Work is now beginning on a total overhaul of the North Shore’s second busiest transit hub.
Phibbs Exchange will be under construction for the next 20 months to be made a lot more modern and pleasant.
For the next 10 months, crews will be fashioning a temporary exchange to the west of the existing one, allowing all the regular bus routes to continue service without too much interruption, said Bowinn Ma, North Vancouver-Lonsdale NDP MLA and minister of state for infrastructure.
In September of next year, that temporary exchange should be online and crews will turn their attention to the new permanent Phibbs which will have 12 bus bays capable of accommodating Bus Rapid Transit, covered glass shelters, improved lighting, a comfort station for bus drivers to go to between runs, and a commercial/retail space that will likely become a coffee shop.
“There’ll be a much more welcoming transit exchange for travellers passing through there,” Ma said. “Currently, the exchange isn’t a particularly friendly commuting environment for people. It’s not well lit. The bus bays aren’t as well covered as they could be.”
While most transit riders who pass through Phibbs won’t notice a lot of disruption in their commute times, there will be significant parking impacts nearby. An informal park-and-ride at the end of Oxford Street will have to be closed, eliminating parking spaces the ministry estimates are used by about 15 to 20 drivers per day. The project will also require the elimination of street parking outside the Lynn Creek Apartments.
“There’s certainly a lot of benefits that will come from the upgrade to Phibbs Exchange and the benefits will impact many more people than will be impacted by the loss of the parking spots,” Ma said.
In a statement, District of North Vancouver Mayor Mike Little welcomed the groundbreaking.

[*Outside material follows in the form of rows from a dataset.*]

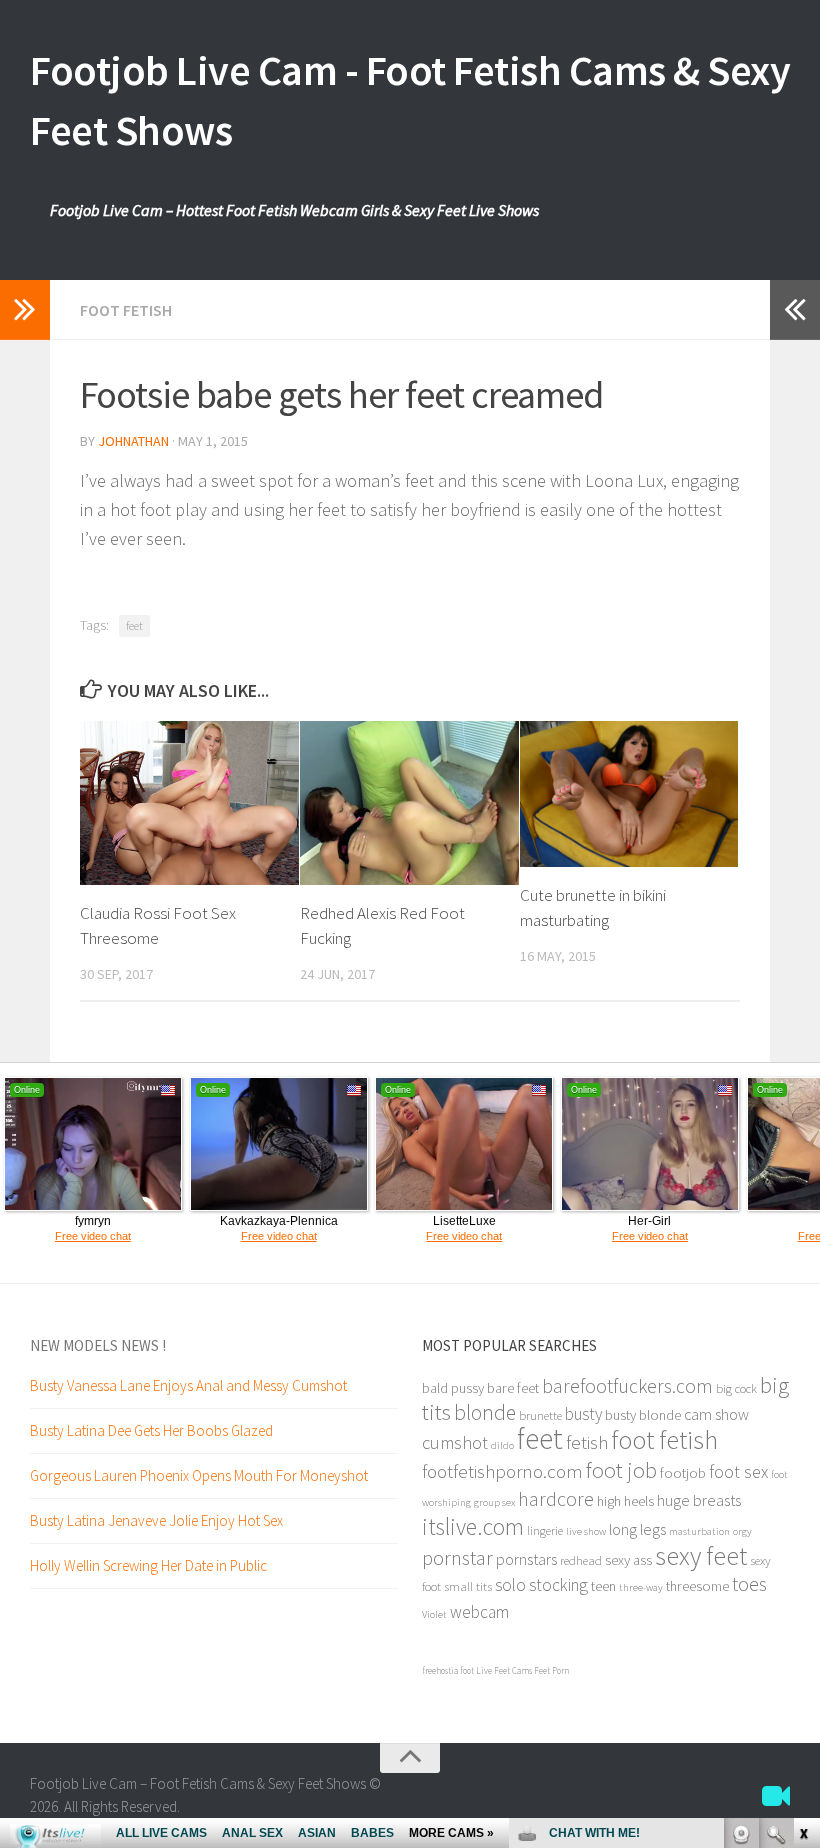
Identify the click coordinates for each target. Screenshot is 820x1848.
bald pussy (453, 1388)
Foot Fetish (126, 310)
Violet (434, 1614)
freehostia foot (448, 1670)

“Providing a safer and better equipped exchange point for those taking transit around the North Shore is a good step towards addressing our challenging transportation needs. “Phibbs Exchange is one of the most critical transit hubs in our community, so these much needed upgrades are welcome additions.”
When the province announced the rebuild in the summer, transit riders criticized the plans for lacking a customer washroom. In their next round of capital improvements, TransLink has enough budget to install six new public washrooms across the entire system.

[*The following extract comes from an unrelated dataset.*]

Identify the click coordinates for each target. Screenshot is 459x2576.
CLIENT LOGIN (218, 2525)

Ma said the Phibbs design includes utility hookups for washrooms and she’s made it clear to TransLink’s higher-ups that Phibbs travellers deserve a place to go when they’re on the go.
“I would say that those conversations so far have been positive, but they do have their own process to go through,” she said.
The budget for the project is $32.5 million, up from $30 million when it was announced in June, $18.8 million of which is being funded by the province, The feds kicking in $11.7 million and the district has put up $2 million.
The Ministry of Transportation and Infrastructure awarded the contract to Conwest Contracting Ltd. in September.
About 16,000 transit riders pass through Phibbs Exchange per day.